Nahnya sat behind him like a ghost woman, giving no sign.

Dawn broke over the river ahead of them, and the sun rose and shone straight through the noble pass. Charley awoke, and the three of them took paddles. They left the principal mountain chain behind them, and thereafter the river pursued a circuitous course through wide flats and around the bases of lesser heights. They breakfasted on an exposed stony bar, obtaining fuel from a fantastic jam of drift-logs left at high water.

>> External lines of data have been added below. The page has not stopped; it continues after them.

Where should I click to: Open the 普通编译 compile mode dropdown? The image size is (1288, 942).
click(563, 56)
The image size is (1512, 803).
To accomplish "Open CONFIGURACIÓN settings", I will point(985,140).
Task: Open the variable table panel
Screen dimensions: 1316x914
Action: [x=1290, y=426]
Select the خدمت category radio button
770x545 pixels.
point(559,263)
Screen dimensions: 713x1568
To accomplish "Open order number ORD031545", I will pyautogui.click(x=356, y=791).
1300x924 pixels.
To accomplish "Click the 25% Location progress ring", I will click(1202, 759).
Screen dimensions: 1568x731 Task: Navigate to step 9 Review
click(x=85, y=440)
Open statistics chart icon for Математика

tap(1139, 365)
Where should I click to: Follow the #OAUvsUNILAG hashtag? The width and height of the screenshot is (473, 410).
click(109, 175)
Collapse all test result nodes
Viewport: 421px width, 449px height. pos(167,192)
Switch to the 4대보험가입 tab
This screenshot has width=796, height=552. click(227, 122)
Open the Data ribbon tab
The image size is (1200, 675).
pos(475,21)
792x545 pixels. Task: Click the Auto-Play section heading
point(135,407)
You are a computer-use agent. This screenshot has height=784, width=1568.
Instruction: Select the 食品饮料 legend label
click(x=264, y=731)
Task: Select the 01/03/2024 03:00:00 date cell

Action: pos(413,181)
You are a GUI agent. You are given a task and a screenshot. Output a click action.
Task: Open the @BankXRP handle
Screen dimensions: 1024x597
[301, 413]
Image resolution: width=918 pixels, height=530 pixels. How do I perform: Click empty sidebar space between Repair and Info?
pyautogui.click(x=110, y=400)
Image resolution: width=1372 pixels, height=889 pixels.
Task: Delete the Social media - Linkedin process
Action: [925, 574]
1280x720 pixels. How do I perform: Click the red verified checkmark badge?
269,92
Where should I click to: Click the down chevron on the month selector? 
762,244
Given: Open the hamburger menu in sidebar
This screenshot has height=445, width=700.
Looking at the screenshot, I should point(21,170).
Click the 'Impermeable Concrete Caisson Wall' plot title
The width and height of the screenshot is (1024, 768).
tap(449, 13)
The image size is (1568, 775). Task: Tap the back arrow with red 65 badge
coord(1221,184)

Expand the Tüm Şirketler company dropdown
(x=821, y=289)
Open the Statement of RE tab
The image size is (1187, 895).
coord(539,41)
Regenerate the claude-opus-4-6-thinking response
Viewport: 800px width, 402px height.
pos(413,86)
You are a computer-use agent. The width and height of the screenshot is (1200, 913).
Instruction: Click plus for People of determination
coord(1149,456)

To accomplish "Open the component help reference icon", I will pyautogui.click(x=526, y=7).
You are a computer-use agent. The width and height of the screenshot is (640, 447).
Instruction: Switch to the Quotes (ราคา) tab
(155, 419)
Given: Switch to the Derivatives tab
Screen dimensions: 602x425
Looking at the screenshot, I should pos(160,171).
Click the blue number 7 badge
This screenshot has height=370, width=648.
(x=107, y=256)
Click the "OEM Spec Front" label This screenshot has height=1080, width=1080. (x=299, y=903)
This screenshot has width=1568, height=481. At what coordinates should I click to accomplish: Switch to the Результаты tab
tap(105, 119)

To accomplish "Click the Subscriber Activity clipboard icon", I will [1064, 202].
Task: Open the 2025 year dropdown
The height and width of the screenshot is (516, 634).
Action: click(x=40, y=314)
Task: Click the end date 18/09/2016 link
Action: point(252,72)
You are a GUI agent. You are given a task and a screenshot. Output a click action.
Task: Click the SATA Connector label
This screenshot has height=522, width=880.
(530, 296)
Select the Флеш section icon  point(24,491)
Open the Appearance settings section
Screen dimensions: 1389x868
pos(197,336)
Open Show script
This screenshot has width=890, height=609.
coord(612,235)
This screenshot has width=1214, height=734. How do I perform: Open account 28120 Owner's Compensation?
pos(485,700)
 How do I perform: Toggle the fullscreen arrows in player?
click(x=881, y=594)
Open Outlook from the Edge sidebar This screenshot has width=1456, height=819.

As the sun approached the meridian, Nahnya produced the bandage again. Her face expressed the old, wistful, inscrutable blank. Never was there such a woman for ignoring all that had passed.

"We going to land soon," she said. "I take it off then."

Ralph submitted.

They landed within sound of another rapid, a hollow, throaty roar. After a wait to unload the canoe and pack their slender baggage on their backs, Ralph was led up the bank, and as his moccasined feet told him, put upon a well-beaten trail.

"Put your hand on Charley's shoulder and follow," Nahnya said. "It is a good trail. You will not fall."

After a few minutes Nahnya took off the bandage, and Ralph found that they were swallowed in the bush once more. But this was only a forest of thickly springing aspen saplings, with straight white stems, and twinkling, trembling bright leaves. The trail wound ahead of them and behind like an endless brown ribbon. Centuries of moccasined travel, not to speak of the hoofs and paws that used it surreptitiously, had packed the earth too hard for anything to grow.

Always looking out for any evidences of his whereabouts, Ralph thought: "This must be a main route of travel."

Once climbing a hill, he had a glimpse of the river behind them. Thence uphill and down the trail led them over a rough and characterless country. The aspen trees were springing from the ashes of the original forest. There were raw open spaces filled with the charred remains of the monarchs, mantled with the purple-red bloom of the fire-weed. Through the openings Ralph saw lesser mountain heights, green to the summit. He called it an unbeautiful land. As far as he could judge the general trend of the trail was northeastward, but the trail twisted continually, and he often lost the sun.